3D Printing, Hardware Startups, and Hacks Invade Silicon Valley
Is hardware making a comeback in Silicon Valley? It seems that way with hardware startups from Y Combinator, projects from Kickstarter, and legendary designers creating new devices like Tony Fadell at Nest.
Part of the formula for success in software has been rapid prototyping. Developers could build something quickly, test it with users and either iterate or abandon the feature. Now this is happening in hardware thanks to 3D printing.
The New York Times featured this growing trend of hardware startups and hacks.
“Something that once took three months to make now takes less than a month,” explained Andre Yousefi, co-founder of Lime Lab, a product development firm based in San Francisco that works with start-ups to create hardware products. “With 3D printers, you can now create almost disposable prototypes,” he said. “You queue it up at night, pick it up in the morning and can throw it away by 11 a.m.”
The rapidly falling cost of building computer-based gadgets has touched off a wave of innovation that is starting to eclipse the software-driven world that came to dominate the Valley in the dot-com boom of the late 1990s.

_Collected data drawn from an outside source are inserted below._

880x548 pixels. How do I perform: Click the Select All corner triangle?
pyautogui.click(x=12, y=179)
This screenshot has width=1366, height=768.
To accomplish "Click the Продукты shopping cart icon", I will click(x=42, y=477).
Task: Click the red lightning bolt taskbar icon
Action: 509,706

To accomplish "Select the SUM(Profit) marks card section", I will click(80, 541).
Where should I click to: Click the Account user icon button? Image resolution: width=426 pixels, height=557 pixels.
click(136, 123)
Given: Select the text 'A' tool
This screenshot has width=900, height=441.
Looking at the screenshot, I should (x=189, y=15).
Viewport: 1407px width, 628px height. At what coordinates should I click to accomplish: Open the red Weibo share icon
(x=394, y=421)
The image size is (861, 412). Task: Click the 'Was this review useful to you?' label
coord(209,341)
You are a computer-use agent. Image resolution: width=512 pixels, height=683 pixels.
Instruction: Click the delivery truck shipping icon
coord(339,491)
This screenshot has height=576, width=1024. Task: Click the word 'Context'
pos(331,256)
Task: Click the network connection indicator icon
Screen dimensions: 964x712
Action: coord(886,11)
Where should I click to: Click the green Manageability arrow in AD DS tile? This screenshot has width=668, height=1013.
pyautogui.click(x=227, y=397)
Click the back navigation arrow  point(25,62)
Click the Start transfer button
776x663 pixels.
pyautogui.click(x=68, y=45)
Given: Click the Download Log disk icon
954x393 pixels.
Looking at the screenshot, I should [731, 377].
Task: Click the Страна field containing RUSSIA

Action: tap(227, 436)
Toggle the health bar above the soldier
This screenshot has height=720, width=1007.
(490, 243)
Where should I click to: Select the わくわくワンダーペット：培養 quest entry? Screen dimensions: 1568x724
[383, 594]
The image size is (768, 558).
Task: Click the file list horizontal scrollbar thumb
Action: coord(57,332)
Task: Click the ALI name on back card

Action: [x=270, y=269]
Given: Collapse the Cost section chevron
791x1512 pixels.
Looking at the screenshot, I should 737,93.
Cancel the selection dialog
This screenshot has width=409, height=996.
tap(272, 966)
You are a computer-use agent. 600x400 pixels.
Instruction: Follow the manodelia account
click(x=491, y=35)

“If we look hard over the last 10 or 15 years, people don’t realize how different the world is now compared to 1996,” said Sean O’Sullivan, a venture capitalist who splits his time between the United States, Ireland and China. “Products like the iPhone have driven down the cost of components. You can now easily make connected devices that transform lives in the way we have only been able to do with software before.”